The Pharisee Simon, a prominent Jewish leader invited Jesus to eat at his house. One must understand the customs of that day to understand what happened. The homes usually had a courtyard where formal meals were served. In the case of a notable personality, often people from the street would sit around the walls and listen to the conversation from the table. The meals were served from the table, and those at the table were in a reclining position, a more-or-less “fainting couch” type chair. Christ was in this position when a woman from the street came in and washed his feet with her tears and dried his feet with her hair.
One can well imagine the consternation of this Pharisee and his guest. That this man, Jesus, gaining some reputation in the community would have a prostitute come in and give him this attention. Christ let it be known, simply and succinctly, his relationship with her, her with him and him and the others.
Is it not truly remarkable that in this dry, dusty countryside the feet were so important. The shoes of that day were crude handmade sandals at best. The feet would get very dirty because everyone walked, it was a show of hospitality that the first thing a servant or slave would do when a guest entered the house, was wash their feet.
The very first mental image I have in my mind, I must have been one or two years of age, is that of my mother, on her knees, washing the feet of another woman in church. I don't know who the woman was, but I remember being intrigued by stockings and garters. I did not understand the servitude communion practice of this, my family's country church. The faith and practices of this denomination, one of the country's earliest denominations, in the celebration of our Lord's supper, after receiving the bread and wine at the Lord's table, demonstrating what God instituted at the first celebration of his death: the washing of saint's feet, girted with a towel and then drying the feet.
I will remember the first time I participated in this recurrent ordinance of the New Testament church. I had been newly baptized, I remember my father bringing in buckets of water from the outdoor well in the churchyard, putting water in basins. One of the older men of the church took me aside and showed me the ceremony. From that day to this, it is the one ceremony of the church which has more meaning than any other, because not only is it illustrating what our Blessed Lord demonstrated on the night before His crucifixion, but it shows the servant attitude, something long lost in most 20th century “masquerade party” church activities.

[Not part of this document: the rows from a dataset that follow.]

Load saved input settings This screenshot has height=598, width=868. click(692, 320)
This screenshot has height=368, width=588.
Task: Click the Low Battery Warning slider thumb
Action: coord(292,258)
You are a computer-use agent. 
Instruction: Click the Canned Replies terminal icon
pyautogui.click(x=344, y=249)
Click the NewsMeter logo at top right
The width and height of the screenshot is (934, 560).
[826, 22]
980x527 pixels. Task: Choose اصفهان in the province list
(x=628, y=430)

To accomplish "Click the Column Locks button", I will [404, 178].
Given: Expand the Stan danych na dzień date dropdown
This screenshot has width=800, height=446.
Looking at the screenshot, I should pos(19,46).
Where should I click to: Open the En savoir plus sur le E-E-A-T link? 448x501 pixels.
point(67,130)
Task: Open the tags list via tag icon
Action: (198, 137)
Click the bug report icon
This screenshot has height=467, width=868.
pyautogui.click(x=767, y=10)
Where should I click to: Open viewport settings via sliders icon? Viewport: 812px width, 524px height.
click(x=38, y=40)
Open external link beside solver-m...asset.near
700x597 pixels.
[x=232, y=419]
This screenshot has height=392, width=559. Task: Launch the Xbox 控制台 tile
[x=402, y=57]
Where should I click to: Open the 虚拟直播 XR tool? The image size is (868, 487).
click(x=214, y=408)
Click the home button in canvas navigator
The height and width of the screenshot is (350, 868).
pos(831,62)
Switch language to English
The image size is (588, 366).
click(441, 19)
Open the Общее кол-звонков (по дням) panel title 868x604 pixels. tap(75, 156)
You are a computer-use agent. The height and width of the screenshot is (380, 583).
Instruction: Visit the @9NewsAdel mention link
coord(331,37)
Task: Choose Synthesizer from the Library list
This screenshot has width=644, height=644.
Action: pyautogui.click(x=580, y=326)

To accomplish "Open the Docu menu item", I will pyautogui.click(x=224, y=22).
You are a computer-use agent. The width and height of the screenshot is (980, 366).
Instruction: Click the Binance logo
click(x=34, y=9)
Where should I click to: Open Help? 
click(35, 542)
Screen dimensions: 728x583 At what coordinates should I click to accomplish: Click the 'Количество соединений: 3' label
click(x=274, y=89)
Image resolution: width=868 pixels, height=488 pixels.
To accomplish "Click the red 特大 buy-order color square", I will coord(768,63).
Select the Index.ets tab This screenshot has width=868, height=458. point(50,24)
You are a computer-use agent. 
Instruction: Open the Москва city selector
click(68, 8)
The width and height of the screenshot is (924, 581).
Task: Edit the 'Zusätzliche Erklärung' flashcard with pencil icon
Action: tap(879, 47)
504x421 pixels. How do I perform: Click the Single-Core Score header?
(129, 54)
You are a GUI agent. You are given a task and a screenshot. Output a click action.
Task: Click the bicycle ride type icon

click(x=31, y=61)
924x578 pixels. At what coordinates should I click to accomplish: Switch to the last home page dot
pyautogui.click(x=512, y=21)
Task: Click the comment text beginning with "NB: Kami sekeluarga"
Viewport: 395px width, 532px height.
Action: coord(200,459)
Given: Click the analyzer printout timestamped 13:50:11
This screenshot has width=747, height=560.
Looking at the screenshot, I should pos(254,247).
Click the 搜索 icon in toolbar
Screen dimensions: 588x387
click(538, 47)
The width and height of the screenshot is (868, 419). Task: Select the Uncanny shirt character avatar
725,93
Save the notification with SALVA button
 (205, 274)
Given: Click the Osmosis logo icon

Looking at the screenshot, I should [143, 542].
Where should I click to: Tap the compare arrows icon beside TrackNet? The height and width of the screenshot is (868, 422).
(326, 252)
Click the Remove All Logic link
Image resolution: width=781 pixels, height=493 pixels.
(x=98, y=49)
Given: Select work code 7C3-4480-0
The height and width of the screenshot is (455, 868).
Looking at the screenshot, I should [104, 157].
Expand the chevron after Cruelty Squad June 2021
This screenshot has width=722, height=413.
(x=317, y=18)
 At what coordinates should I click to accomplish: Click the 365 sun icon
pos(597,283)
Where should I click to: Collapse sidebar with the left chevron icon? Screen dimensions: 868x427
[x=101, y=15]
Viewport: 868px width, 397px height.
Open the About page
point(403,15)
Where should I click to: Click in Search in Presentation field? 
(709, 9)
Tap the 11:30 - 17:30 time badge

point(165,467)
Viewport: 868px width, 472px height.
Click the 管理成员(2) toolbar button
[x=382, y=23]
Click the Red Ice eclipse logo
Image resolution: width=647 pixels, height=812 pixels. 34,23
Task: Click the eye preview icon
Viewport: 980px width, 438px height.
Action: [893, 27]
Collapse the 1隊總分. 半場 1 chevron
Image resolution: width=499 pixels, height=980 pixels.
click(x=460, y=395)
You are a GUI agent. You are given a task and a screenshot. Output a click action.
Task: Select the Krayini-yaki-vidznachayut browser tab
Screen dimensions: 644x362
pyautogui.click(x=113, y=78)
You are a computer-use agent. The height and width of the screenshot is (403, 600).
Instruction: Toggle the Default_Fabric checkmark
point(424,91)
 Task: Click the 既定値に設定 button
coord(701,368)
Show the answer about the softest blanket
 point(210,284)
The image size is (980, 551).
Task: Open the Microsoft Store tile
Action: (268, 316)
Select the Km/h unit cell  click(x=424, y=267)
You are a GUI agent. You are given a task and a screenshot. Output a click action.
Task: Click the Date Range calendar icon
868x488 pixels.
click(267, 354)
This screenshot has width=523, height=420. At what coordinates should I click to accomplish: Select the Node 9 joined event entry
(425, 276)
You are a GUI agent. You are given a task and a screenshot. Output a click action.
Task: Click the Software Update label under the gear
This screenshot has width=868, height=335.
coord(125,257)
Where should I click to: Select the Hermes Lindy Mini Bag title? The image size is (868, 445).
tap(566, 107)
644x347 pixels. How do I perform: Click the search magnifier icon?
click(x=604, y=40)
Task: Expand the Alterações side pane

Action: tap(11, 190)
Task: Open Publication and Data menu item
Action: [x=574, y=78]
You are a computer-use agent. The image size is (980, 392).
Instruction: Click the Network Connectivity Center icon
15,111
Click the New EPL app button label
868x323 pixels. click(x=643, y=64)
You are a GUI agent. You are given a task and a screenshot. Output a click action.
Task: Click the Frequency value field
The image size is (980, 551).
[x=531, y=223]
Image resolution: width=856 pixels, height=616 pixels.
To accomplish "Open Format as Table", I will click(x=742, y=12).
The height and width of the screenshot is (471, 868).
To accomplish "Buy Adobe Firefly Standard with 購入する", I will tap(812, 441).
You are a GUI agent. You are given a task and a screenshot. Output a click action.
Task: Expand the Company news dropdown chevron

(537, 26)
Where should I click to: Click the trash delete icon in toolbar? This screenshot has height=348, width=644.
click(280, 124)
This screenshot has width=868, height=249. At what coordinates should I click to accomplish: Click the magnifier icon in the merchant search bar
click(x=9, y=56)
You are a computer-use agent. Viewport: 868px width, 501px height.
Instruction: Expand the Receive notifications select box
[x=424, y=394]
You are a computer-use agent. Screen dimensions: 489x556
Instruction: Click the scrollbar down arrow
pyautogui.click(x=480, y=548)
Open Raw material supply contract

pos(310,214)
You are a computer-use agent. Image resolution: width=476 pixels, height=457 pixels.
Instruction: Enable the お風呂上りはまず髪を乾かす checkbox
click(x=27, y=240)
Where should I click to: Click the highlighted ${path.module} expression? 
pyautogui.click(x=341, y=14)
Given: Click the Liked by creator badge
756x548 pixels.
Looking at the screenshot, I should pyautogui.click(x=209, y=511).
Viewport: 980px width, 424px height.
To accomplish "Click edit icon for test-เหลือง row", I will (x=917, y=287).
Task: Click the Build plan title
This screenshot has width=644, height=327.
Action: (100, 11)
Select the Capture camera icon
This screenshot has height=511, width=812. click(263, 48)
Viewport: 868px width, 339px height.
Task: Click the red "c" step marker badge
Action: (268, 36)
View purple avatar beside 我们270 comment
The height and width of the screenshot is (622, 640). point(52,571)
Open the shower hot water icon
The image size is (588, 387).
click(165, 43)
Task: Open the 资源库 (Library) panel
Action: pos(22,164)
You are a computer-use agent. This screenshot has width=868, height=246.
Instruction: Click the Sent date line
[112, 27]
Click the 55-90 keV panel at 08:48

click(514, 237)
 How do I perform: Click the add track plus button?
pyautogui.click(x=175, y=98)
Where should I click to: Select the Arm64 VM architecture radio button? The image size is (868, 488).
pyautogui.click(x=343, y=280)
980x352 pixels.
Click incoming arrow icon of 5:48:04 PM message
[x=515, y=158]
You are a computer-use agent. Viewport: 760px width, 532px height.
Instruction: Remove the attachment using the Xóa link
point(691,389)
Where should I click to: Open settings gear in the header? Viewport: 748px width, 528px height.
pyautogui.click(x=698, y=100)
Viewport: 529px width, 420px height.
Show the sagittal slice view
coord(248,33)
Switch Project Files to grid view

One of my cousins called me, “Tom, how old are those foot-washing basins in the church?” I said, “I don't know, but from all I do know, they are probably the original basins, built with the church in 1874.” The faith and practices of this denomination were brought over from Europe, I can trace my family back to Morristown, New Jersey. When they came to North Carolina, they may have brought the basins with them. The family organized several churches in eastern North Carolina: Little Rock, Rains Crossroads, etc. Their faith, practices, their bodies, their property, all committed to the cause of Christ.
I have been blessed to walk on the streets of Bethlehem, Nazareth, Jerusalem, Capernaum, Damascus, Ephesus, and many other biblical scenes. I have tried to keep my feet, my walking, in places of correctness. I wish I had the moral structure, the faithfulness of my ancestors and others who have walked in the straight and narrow way...we walk in His steps because this is the way home.